Im Detail ist vorgesehen, die Arbeit der freien Träger durch eine Erhöhung der Zuschüsse und eine Anpassung zur Refinanzierung der durch Tarifsteigerungen gestiegenen Personalkosten zu unterstützen. So wird der Bereich der Jugendhilfe mit 1,5 Millionen Euro jährlich gestärkt. Träger der Altenhilfe und Wohlfahrtspflege können mit 1,0 Millionen Euro Zuschusserhöhung jährlich rechnen.
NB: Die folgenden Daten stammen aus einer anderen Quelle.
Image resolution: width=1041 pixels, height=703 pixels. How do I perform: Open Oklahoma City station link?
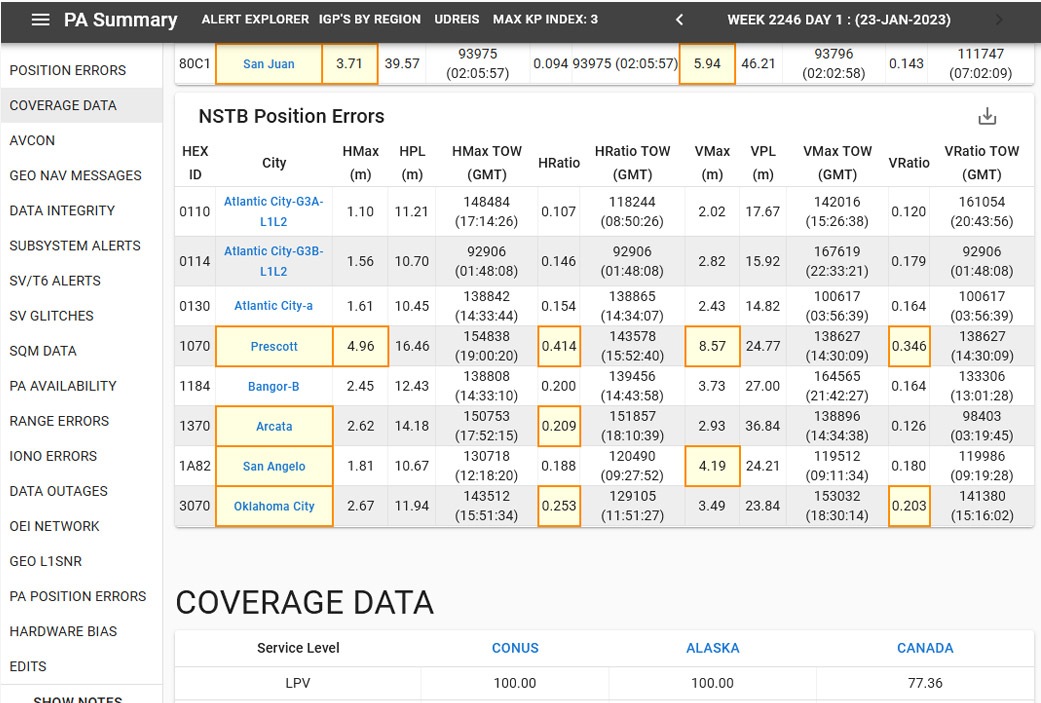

Um flexibel weitere Förderungen im Sozialbereich vornehmen zu können, werden die allgemeinen Zuschussmittel im Jugend- und Sozialbereich um 0,7 Millionen Euro aufgestockt und der Frankfurter Verband für Alten- und Behindertenhilfe erhält für die Unterstützung von betreuten Wohnanlagen einen um jährlich 0,5 Millionen Euro erhöhten Zuschuss.

Für eine spürbare Entlastung der Arbeitssituation im Jugend- und Sozialamt, wo in einem beispiellosen Kraftakt die Herausforderungen des Jahren 2015 geschultert wurden, soll die Zahl der Mitarbeiterinnen und Mitarbeiter mit dem Stellenplan zum Nachtrag 2016 deutlich erhöht werden. Für den Nachtragshaushalt sind 92 neue Stellen vorgesehen, davon rund 69 für die Flüchtlingshilfe. Becker und Birkenfeld sind sich einig, dass dann auch weitere Stellen im Stellenplan für 2017 geschaffen werden müssen, um die Integration der Flüchtlinge zu unterstützen. Die endgültige Festlegung der Stellenzahl wird noch erfolgen.

„In den zurückliegenden Jahren hat die Sozialverwaltung erhebliche Anstrengungen unternommen, um im Nachgang zur Finanz- und Wirtschaftskrise mit geringeren Mitteln die sozialen Angebote in der Stadt und den eigenen Service in der gewohnten Qualität fortzuführen. Bei vielen Trägern haben die zusätzlich zu tragenden Tarifsteigerungen bei der Bezahlung der Mitarbeiterinnen und Mitarbeiter jedoch für Einschränkungen im Angebot geführt. Da wir als Magistrat mit unserer soliden Finanzpolitik nun wieder Spielräume erwirtschaftet haben, wollen wir diese auch gezielt für die Förderung der sozialen Angebote in unserer Stadt einsetzen“, unterstrichen Becker und Birkenfeld.